City officials have repeatedly indicated they never have been specifically  told directly by Delicato Vineyards “what they wanted” throughout numerus public meetings and sit-down discussions over the past six years.

So far, the record shows:

*The winery has an agricultural buffer in the general plan update that consists primarily of land the winery owns.

*No opposition was voiced by the winery’s closest neighbors in Manteca, Del Webb at Woodbridge that is roughly a half mile from the winery property.

*The prevailing winds and underground water flows means that any water quality or smell issues are away from the path of growth.

What may have made the family-owned concern hypersensitive  to what longtime farmers to the west and south of the agriculture buffer do with their land is the $100 million recent expansion of their Manteca facility.

The type of survey being conducted currently by text message and direct phone calls is typically used to plan a line of attack by playing to perceived issues voters may have.

It is molded to be general as opposed to specifically coming out and asking if you support a specific plan of action.

Questions ask specifically about how favorably  respondents view — and in specific cases trust  — Mayor Singh as well as individual council members Dave Breitenbucher, Charlie Halford, Mike Morowit, and Jose Nuno.

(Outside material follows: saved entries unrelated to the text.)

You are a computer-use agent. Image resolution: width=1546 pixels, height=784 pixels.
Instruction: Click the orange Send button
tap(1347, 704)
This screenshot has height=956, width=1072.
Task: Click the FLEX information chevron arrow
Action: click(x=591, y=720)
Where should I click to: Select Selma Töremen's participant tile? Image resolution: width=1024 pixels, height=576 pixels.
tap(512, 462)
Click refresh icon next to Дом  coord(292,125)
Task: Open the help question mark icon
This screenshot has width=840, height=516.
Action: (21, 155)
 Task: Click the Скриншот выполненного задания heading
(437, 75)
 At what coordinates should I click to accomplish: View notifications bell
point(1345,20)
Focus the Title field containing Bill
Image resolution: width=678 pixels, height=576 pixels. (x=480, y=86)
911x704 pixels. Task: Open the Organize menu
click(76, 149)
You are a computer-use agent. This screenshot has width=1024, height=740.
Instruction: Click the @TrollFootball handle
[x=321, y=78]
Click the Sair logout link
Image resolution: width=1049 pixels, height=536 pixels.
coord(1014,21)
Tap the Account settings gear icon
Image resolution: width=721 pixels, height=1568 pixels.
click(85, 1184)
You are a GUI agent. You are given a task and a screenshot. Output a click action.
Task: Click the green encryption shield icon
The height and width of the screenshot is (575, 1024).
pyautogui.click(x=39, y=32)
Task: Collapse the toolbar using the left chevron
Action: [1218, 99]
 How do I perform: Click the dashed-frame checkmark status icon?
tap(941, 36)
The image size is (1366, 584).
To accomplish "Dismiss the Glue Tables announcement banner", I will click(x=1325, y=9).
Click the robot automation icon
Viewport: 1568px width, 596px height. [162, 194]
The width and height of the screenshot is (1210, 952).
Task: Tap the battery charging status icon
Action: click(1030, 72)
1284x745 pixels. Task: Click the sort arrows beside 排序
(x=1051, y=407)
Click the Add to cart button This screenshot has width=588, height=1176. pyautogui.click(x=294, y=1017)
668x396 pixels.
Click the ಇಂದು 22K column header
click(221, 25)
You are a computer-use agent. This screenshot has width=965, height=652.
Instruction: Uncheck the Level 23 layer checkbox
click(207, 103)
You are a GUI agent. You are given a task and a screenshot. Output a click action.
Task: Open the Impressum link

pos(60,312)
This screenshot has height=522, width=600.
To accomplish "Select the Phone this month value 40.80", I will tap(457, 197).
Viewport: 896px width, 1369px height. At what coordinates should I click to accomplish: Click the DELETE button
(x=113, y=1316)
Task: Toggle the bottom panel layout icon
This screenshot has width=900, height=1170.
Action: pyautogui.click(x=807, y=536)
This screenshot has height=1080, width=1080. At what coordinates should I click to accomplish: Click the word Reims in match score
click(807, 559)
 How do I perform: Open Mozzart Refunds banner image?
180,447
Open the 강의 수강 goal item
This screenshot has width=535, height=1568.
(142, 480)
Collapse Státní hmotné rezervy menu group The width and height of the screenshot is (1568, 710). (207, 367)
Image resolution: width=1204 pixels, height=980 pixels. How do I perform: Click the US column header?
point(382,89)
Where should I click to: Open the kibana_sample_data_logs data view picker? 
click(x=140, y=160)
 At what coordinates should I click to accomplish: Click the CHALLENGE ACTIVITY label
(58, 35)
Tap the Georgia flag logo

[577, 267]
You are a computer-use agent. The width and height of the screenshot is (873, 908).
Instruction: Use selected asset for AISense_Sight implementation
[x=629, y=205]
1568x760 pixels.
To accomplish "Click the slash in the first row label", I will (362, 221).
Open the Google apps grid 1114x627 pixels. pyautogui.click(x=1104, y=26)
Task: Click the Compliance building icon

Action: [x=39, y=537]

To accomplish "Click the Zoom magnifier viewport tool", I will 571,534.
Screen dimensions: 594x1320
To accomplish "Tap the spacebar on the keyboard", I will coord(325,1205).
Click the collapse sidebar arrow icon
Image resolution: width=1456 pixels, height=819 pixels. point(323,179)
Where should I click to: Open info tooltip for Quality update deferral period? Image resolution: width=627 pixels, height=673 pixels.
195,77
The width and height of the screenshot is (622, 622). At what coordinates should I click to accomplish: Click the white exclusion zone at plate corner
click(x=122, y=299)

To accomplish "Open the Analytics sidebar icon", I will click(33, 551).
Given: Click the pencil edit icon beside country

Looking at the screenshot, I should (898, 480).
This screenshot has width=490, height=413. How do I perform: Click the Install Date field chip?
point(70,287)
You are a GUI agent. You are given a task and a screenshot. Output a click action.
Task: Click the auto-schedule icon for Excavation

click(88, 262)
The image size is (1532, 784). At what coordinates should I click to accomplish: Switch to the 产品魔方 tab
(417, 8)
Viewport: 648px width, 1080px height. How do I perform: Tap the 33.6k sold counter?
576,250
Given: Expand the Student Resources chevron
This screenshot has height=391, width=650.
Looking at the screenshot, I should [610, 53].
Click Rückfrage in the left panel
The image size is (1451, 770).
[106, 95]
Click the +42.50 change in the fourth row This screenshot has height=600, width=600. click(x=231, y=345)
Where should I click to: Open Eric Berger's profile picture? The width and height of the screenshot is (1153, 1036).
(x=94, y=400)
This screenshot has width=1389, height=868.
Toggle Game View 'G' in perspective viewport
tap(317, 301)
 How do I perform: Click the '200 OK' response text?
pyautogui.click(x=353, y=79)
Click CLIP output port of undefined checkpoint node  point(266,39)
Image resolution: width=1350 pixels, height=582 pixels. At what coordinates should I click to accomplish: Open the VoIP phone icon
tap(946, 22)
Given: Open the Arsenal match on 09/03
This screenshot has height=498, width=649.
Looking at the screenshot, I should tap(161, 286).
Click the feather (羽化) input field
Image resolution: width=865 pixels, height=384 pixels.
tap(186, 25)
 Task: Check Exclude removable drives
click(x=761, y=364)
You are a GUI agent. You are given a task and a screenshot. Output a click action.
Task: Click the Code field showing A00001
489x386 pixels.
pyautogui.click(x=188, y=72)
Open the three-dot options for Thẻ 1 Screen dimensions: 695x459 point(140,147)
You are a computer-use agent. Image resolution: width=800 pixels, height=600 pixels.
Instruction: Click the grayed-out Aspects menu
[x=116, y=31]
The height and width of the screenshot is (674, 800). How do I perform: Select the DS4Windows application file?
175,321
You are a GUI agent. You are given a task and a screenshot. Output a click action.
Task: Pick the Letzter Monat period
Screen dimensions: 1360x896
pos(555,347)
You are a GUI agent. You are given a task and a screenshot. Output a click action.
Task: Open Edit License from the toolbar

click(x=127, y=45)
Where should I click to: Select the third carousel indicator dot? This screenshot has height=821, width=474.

It also asks the same question about the Manteca City Council as a whole, the Stockton City Council, Delicato Vineyards, firefighters,  police, San Joaquin County winemakers, local small businesses, local teachers, and labor chains.

An example is whether police officers are very trustworthy, somewhat trustworthy, somewhat suspicious, very suspicious in addition to no opinion. The same goes also for Singh and firefighters.

The survey is designed to build the attack on the city based on voter ethnicity as well as how long one has lived in Manteca.

The residency question goes from five years or less with five other options including more than 40 years in addition to being able to check the option “born and raised” here.

They want to know whether you own or rent, your political leanings in terms of being conservative or liberal, your level of education, how much money earned before taxes in 2022, and whether you or a family member is a teacher or a labor union member,

It also asks questions such as:

*Do you think Manteca is headed in the right direction or is on the wrong track?
*Is efficiency an extremely serious problem for the city?

*Are housing costs a serious problem?

*Is traffic congestion a very serious problem?

*Is climate change a very serious problem for you?

*Is paying taxes an extremely serious problem for you?

*Is the loss of community character a very serious problem?

*Is overcrowding in schools a serious problem?

*Is the loss of farmland and ranchland an extremely serious problem?

*Is too much growth and development an extremely serious problem?

*Is crime. drugs, and gangs a serious problem?

*In general, is the rate of growth in Manteca much too fast all the way down to much too slow with an “about right” as an option.

*Is the city managing growth and development well?

*Do you support term limits of two four-year terms for council members and the mayor?
The survey asks question about the potential ballot measure Delicato wants voters to decide.

Various questions repeatedly state the update “envisions an additional 116,000 residents and 64,000 housing units over the next 20 years.”.

That isn’t exactly correct.

The land use allows such numbers but much of it is in reserve for beyond the 20-year coverage of the general plan

It is land included in the sphere of influence that likely candidates for possible annexation at a future date.

Keep in mind, the city still has a 3.9 percent growth cap on annual sewer allocations.

If everything is maxed out, that growth cap at best would add less than half that amount, which is still significant growth.

It should be noted the state Department of Finance’s latest population projections through 2060 — based on 2020 trends — pegs the entire county’s population growth to be 196,119 over 40 years as opposed to 20 years.

Manteca’s proportional share of that growth based on the last several years would be roughly 30,000 residents by 2040 or a population of 120,000 people — and not 206,000 in two decades as the 116,000 number implied in the survey compared to today’s population of 90,000.